Excerpt to read »
________

Graphic source: UNECA

Oil-exporting countries will be even more affected especially given that China is the largest importer on the one hand, and oil prices are already at their lowest level and continuing to fall on the other hand. It is estimated that a 5% drop in oil prices over one year could result in a loss of USD 4 billion (CHF 3.89 billion) in export earnings for sub-Saharan Africa. For example, Africa’s largest economy, Nigeria, is highly dependent on black gold, which accounts for more than 90% of her exports and half of her revenues. Her GDP is expected to grow by only 2% in 2020, instead of the 2.5% initially projected. UNECA currently estimates $65 billion in lost revenue for these countries including Angola and Algeria.

In terms of financial flows, the measures taken to combat the virus, including confinement, as well as the resultant economic slowdown or the current recession in Western countries, will lead to the decline in tourism and remittances to Africa. The figures below are useful in further assessing the impact of diminished financial flows on the continent’s economies: in 2019 remittances exceeded 5% contribution to the GDP of 13 African countries surpassing 12% in Comoros, the Gambia and Liberia, and even 23% in Lesotho.

With respect to tourism, the second major contributor of growth for African economies, the sector accounted for 8.5% (or 194.2 billion dollars) of GDP in 2018 with more than 67 million tourist arrivals. The three countries that received most tourists, namely South Africa, Egypt and Morocco, are also the most affected by the pandemic. At the continental level, more than 24 million jobs are at stake in this sector.

The current and more pessimistic projections than those announced during the 2008 global economic crisis, justifiably point to a 50 percent drop in Africa’s GDP, with a decline from 3.2% to 1.8% in economic growth. The resulting unsustainable fiscal pressure and debt will subsequently be disastrous for long-term socio-economic development in our countries.


Graph source: UNECA

Accessible solutions

Whilst the situation depicted in this article is pessimistic, there are several factors that make a case for some optimism. Since the pandemic has not yet affected Africa to the same extent as Europe or Asia, African leaders should leap forward and seize the existing window of opportunity to:


  1. Contain the spread of the virus through efficient measures that take into account local realities. Total confinement policies must be reviewed, while partial confinement measures should be accompanied by social and economic incentives for the people and small (or medium) enterprises.

________

Record excerpts »

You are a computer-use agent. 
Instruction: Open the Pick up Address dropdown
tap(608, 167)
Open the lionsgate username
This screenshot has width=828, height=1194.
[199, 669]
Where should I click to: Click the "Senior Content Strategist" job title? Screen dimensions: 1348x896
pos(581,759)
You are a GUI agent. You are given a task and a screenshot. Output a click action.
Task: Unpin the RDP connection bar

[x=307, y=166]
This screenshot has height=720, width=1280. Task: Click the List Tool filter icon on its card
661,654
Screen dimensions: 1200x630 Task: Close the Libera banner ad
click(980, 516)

________

Actions to take »
**A)** From the article on the pandemic's economic effects in Africa, set down the passage from "With respect to" up to and including "in our countries.", word for word.
**B)** Translate this sentence from the article on the pandemic's economic effects in Africa into Spanish: "At the continental level, more than 24 million jobs are at stake in this sector."
**C)** Write what comes next in the article on the pandemic's economic effects in Africa, picking up after its last sentence.

Answers given »
**A)**
With respect to tourism, the second major contributor of growth for African economies, the sector accounted for 8.5% (or 194.2 billion dollars) of GDP in 2018 with more than 67 million tourist arrivals. The three countries that received most tourists, namely South Africa, Egypt and Morocco, are also the most affected by the pandemic. At the continental level, more than 24 million jobs are at stake in this sector.

The current and more pessimistic projections than those announced during the 2008 global economic crisis, justifiably point to a 50 percent drop in Africa’s GDP, with a decline from 3.2% to 1.8% in economic growth. The resulting unsustainable fiscal pressure and debt will subsequently be disastrous for long-term socio-economic development in our countries.

**B)** A nivel continental, más de 24 millones de empleos están en juego en este sector.

**C)**
  1. Ensure that the existing health facilities are upgraded in order to manage the pandemic and confirmed cases of COVID-19. Thus, the United Nations’ call for international cooperation to help African countries could not come at a better time as it is also in the interest of high income countries to respond to it.


  1. Cushion the economic impact of the crisis, which is not merely a health crisis, but also an economic one with high risks of exacerbating humanitarian needs.


The response to Africa’s COVID-19 plight must be rapid and at scale. The support from International partners will be essential, but intra-African coordination will be critical in particular, in a world marked by shy global leadership and deficient rules-based global governance.


Leveraging on the potential of intra-African trade and the provisions of the African Continental Free Trade Area (AfCFTA)will reduce the dependence of the continent on external partners.


Above all, coordination under the auspices of African Union and its Africa Joint Continental Strategy for Covid-19 outbreak as well as increased support to, and efforts from the African Union CDC will be crucial in implementing appropriate and integrated strategies for Africa to weather the storm better than other regions. After all, Africa should have already been prepared for this on the strength of its past experience.

The views expressed in this article are those of the author alone and not the Future Africa Forum.